Wednesday, September 11, 2013
Homemade yummy mini Baby muffins!
My little girl Ciara is 9 months and a half and has been eating more and more food lately and is enjoying a variety of them. I've started to change things up a lot more now since she gets bored of repeats, and since her appetite is increasing, I try to come up with some snack ideas as well. I made a snack today for her which she seems to love! They're organic whole wheat raspberry/zucchini muffins! I made them in a mini muffin tray so that they would be bite size and snack friendly. I froze most of them and just take out 1 or two the night before I plan on giving them to her so they're always super fresh, but I only need to bake them once in a while!
(I used mostly organic ingredients but it's not a necessity.)
• 1 cup organic raspberries
• 1 good size organic grated zucchini (a bit larger than a banana).
• 1/4 cup homemade unsweetened organic applesauce
• 1 1/4 cup organic whole wheat flour
• 3/4 tsp baking soda
• 1/4 tsp salt
• 1 tbsp brown sugar (you can remove this if you want zero sugar content)
• 2 large organic egg whites
• 2 tbsp unsalted butter
• 1 tsp vanilla extract
• 1/4 tsp cinnamon
• mini paper muffin liners for the tray
I preheated the oven at 350 f to start with. I had pre made the applesauce by peeling, cutting and steaming my organic apples then puree them. I also softened my raspberries a bit in a small pan.

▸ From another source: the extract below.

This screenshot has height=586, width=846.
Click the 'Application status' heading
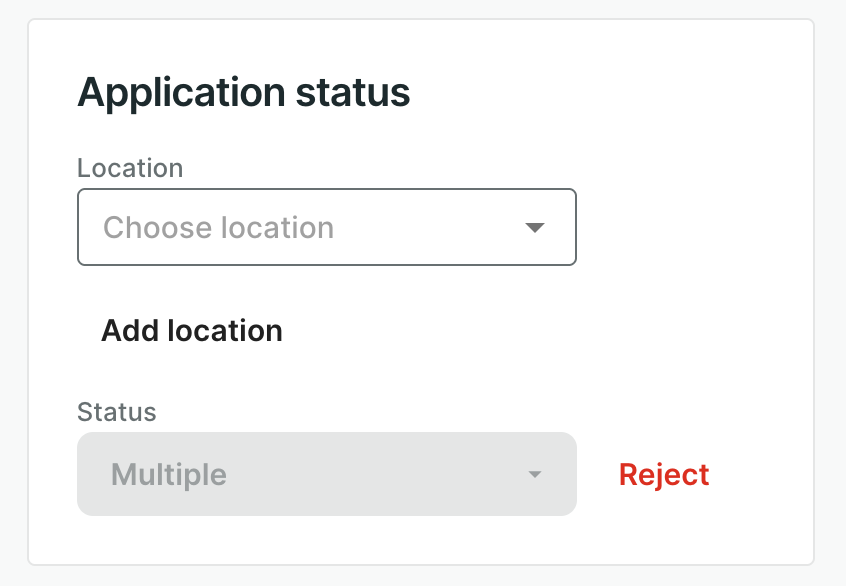tap(243, 93)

I added all my dry ingredients in a bowl and whisked them together. I then mixed my sugar and butter with a hand mixer. I added the egg whites, vanilla extract, apple sauce and raspberries and mixed (with the hand mixer). I then added the grated zucchini and hand mixed with a spatula. I then added the dry ingredients and mixed that in with my spatula as well. I filled my paper muffin cups and popped them in to the over for approx. 20-25 minutes.
My daughter really enjoyed these! Just make sure you feel comfortable feeding your child the ingredients in these muffins, and consult your pediatrician if your not sure.